# Data for processing

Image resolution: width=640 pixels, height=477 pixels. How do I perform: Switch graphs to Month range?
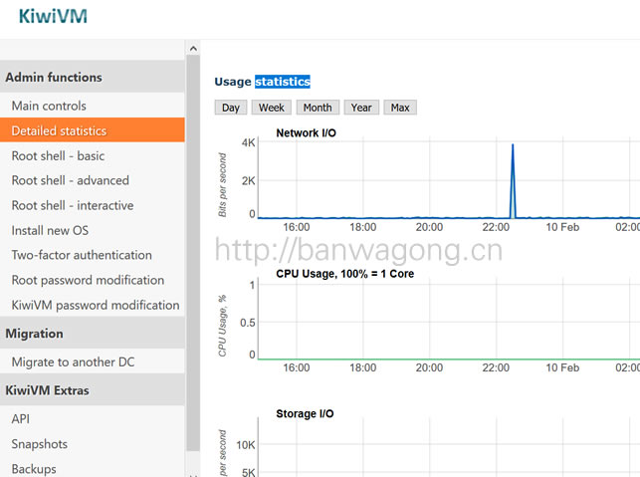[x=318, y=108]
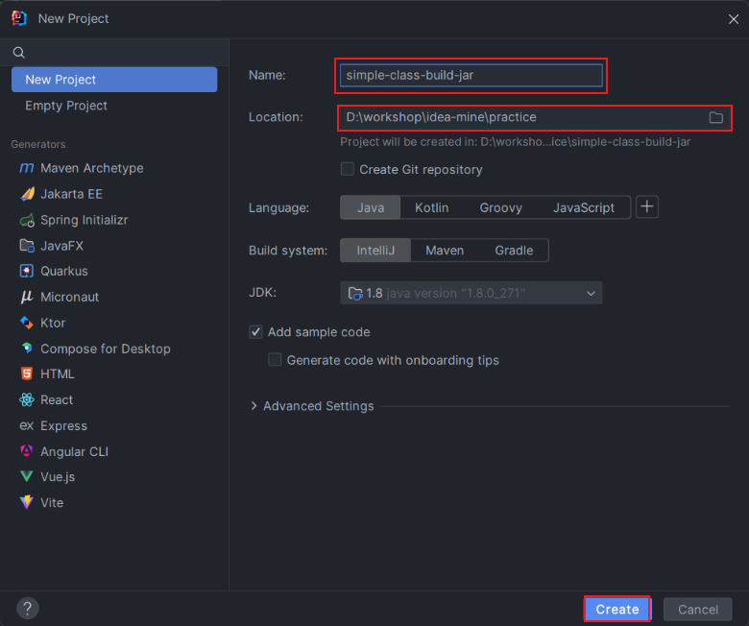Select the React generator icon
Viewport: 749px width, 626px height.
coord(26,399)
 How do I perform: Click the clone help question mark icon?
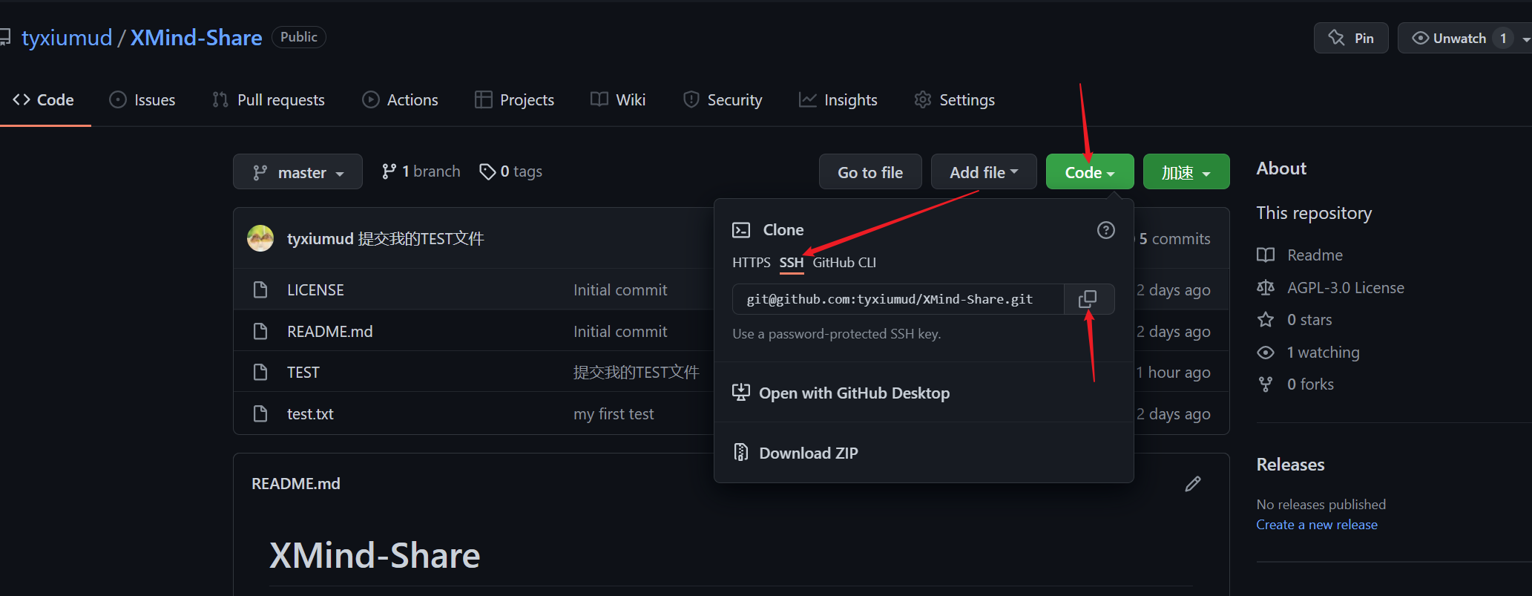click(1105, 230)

# Aim
How many rows contain the word "perform"? Reply with the number only.

# Solution for this exercise
2